■ **Exercise**
Duplicate the section of the wildfire combustion passage below starting at "Similar to Forest" and ending at "CO2:CO ratio \(\ge\)2000.".

=== Text segment ===

During the BD, the North Hills (F#3) was classified as a Savanna ecosystem and the Shady (F#2) fire was classified an understory fire, (Fig. S11, Section S3 and S5). In both fires, the MCE varied, with values above and below 0.9, revealing mixed-phase (both flaming and smoldering) combustion. The correlations of O3 and CO did not show a clear tendency, with observations showing either an increase of CO at constant O3 concentrations or the opposite. The CH4:CO2 ratio exhibited marginal changes, while the CO2:CO ratio varied across low (<10) to very high values (>2000), especially in the understory system. These variations are reflective of the diverse fuel types and environmental conditions present in these systems. Additionally, the absence of a consistent pattern in examined gaseous and particulate species (Figs. 24 and S5S9) supports the conclusion of mixed-phase combustion in these fire events.

Ridgetop (F#5) and Williams Flats (F#6) were classified as grassland fuel-type fires, with short-lived plumes. Combustion parameters (Fig. S11 and S13, section S5) revealed simultaneous flaming and smoldering combustion, especially evident in the Williams Flats fire during F#6. Although this fire plume was relatively fresh compared to the Ridgetop (F#5) (Fig. 1, Table 1), it exhibited a wider range to MCE and a distinct positive correlation between CO and O3. Additionally, there was a notable increase in CO concentrations at constant O3 levels. These observations include hallmarks of a mixed-phase combustion. Interestingly, this fire’s water vapor content was elevated (Fig. S9), similarly to the moderately aged Ridgetop fire plume, and in combination with its age allowed for simultaneous flaming and smoldering combustion19. In contrast to Williams Flats fire plume, Ridgetop was mainly dominated by flaming, as the MCE was \(\ge\) 0.9 (Fig. 5). Compared to shrublands, grasslands typically have a thin-diameter, uniform and horizontal structure, generating rapid ignition with fast spread and frequent flaming-dominate emissions and alternating flaming to smoldering combustion, dependent on fuel moisture48,49.

The forest categorized fire plumes, Left Hand (F#4), Lick Creek (F#5 and 6), Horsefly (F#7) and William Flats (F#7), were separated in flaming and mixed-phase combustion, due to the range of MCE and the CH4:CO2 ratio increases (Figs. 5 and S13, Section S5). This variability underscores the heterogeneity of forest fuel combustion and burn dynamics. Lick Creek (F#5) and William Flats (F#7) had low BC, relatively low CO and high WSOC content. In addition, the wide range of MCE values, positive correlation between O3 and CO and mainly high CO2:CO ratio, indicated mixed-phase combustion (Fig. S14). The combustion parameters for the rest of the forest fires showed clear domination of flaming combustion (Section S5).

Similar to Forest lands, mixed-fuel lands typically present a mixed-phased combustion (Fig. S11 and Figure S15), due to diverse fuel availability. The Barren Hills fire (F#4), classified as a mixture-fuel fire. During this flight the DC-8 aircraft sampled west, while the smoke had eastward direction, leading to sampling of a downwind mix of Tucker and other fires close to that direction. Sampling indicated dominance of the flaming phase (Fig. 5), with an MCE \(\ge\) 0.9, CO-O3 positive correlation and CO2:CO ratio \(\ge\)2000.

=== Input data ===

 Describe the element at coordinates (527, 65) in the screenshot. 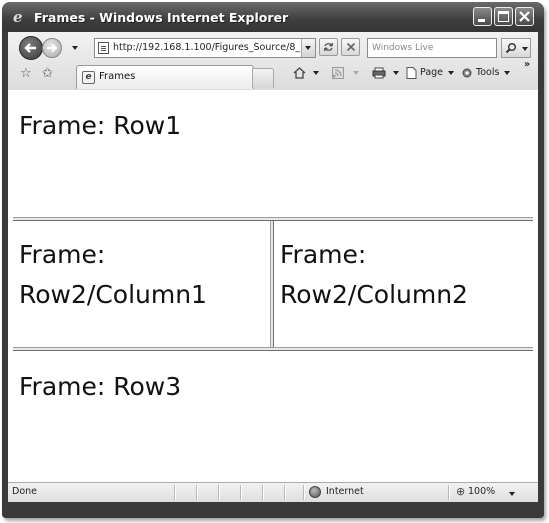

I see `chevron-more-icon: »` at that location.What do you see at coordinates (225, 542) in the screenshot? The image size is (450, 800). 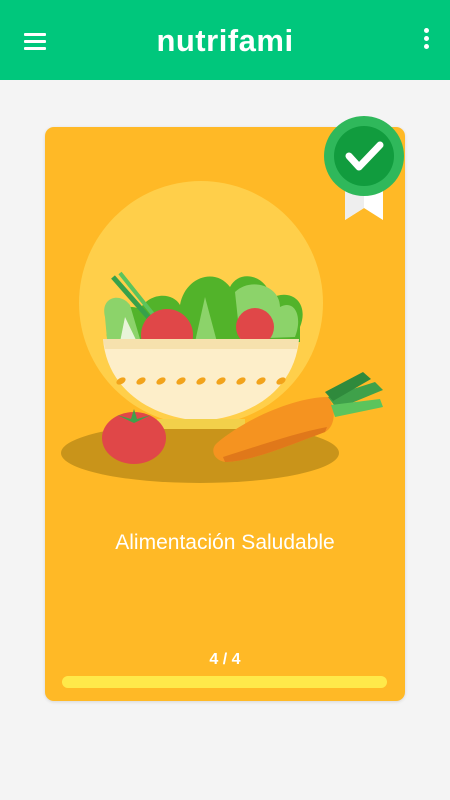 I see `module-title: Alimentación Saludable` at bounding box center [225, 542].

===

■ **Output of the task**
Similar to Forest lands, mixed-fuel lands typically present a mixed-phased combustion (Fig. S11 and Figure S15), due to diverse fuel availability. The Barren Hills fire (F#4), classified as a mixture-fuel fire. During this flight the DC-8 aircraft sampled west, while the smoke had eastward direction, leading to sampling of a downwind mix of Tucker and other fires close to that direction. Sampling indicated dominance of the flaming phase (Fig. 5), with an MCE \(\ge\) 0.9, CO-O3 positive correlation and CO2:CO ratio \(\ge\)2000.